ベロブキナ洞窟の内部にいると、完全に地球を離れた気分になる。しかしこのような環境下でも、生命は存在している。
あらゆる生物が、地下深くの環境に独自に適応している
この環境で生き残れるのは、特別に非凡な生き物に限られる。つまり、完全な暗闇と極寒、栄養の乏しい環境に耐えるように進化した種だけだ。
ベロブキナのような深い洞窟に生きる奇妙な生物のなかには、目のないトビムシの仲間(学名:Plutomurus ortobalaganensis[プルトムルス・オルトバラガネンシス])がいる。この種は、ベロブキナと同地域にあるクルベラ洞窟の1980m地点という、驚異的な深さで発見された。記録にあるなかで、最も深い場所に生息する陸生動物だ。この生物には目がないが、長い触角があり、微小な菌類を餌として生きている。
そのほか、ベロブキナ洞窟には、次のような生物が生息している。
・Xiphocaridinella demidovi(クシフォカルディネラ・デミドウィ)
最深部にある地底湖で発見されたエビの仲間。日光や植物なしで生きられ、水が運んでくる有機物のみを餌としている。
・Duvalius abyssimus(デュワリウス・アビシムス)
色素と視力を持たない甲虫の仲間で、触覚と嗅覚のみに頼って移動する。
・Heterocaucaseuma deprofundum(ヘテロカウカシューマ・デプロフンドゥム)
記録されているなかで、最も深い場所に生息するヤスデの仲間。
これらの生物は、地表からほぼ完全に隔絶された生態系に属している。一部の研究者は、これら生物の研究から、火星や、氷で覆われた木星衛星に、生命が存在する可能性についてのヒントが得られるかもしれないと考えている。

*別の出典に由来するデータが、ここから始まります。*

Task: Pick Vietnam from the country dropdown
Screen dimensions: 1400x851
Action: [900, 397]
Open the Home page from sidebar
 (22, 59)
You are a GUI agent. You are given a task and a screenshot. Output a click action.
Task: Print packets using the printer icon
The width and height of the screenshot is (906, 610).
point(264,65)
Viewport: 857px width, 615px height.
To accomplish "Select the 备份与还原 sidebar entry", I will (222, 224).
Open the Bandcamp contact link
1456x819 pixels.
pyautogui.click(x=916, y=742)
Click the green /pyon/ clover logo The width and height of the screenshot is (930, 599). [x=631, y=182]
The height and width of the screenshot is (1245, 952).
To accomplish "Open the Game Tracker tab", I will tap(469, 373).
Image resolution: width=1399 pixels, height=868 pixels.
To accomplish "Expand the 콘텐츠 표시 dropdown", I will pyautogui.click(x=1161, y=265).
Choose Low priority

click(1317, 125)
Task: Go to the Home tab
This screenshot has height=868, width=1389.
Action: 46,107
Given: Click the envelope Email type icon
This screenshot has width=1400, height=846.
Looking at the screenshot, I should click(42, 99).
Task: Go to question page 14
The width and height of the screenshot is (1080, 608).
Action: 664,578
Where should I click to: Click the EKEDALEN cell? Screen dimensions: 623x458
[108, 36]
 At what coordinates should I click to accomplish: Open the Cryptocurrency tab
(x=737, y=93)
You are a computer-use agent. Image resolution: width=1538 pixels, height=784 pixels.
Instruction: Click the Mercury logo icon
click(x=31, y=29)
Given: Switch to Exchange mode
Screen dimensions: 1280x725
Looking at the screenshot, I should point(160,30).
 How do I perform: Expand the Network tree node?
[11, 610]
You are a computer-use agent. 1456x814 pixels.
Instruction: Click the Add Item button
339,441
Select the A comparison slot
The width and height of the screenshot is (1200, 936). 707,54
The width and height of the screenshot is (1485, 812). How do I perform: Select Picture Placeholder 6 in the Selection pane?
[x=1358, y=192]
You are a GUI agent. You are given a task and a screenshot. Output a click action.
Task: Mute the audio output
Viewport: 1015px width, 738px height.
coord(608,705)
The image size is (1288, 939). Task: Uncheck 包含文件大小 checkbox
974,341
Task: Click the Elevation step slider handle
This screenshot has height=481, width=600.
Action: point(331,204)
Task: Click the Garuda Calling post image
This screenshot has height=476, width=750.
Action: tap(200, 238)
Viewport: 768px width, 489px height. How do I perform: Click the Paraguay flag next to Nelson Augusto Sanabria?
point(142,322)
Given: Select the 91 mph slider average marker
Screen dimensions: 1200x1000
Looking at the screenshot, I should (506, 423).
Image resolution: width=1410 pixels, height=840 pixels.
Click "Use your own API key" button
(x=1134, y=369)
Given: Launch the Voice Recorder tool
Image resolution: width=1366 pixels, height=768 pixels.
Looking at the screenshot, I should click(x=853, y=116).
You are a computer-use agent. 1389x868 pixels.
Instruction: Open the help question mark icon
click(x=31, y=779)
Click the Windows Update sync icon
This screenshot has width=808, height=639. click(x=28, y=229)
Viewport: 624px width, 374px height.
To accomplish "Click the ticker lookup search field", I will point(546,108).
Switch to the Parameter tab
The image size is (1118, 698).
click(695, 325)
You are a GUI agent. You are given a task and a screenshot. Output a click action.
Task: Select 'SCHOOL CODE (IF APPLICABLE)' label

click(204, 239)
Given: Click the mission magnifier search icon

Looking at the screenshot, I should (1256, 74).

ベロブキナ洞窟は、地質学上の驚異というだけではない。地球上で最後の、真の未開拓域の1つといえる。そこは闇が支配し、時間が歪み、生物がありえない適応を遂げている場所だ。
足下に広がる異世界であるベロブキナ洞窟は、その深部へと踏み込む勇気がある人々にとって、人間の限界を試す過酷な試練の場だ。そしてこの地球には、まだほとんど知られていない場所が残されていることを教えてくれる。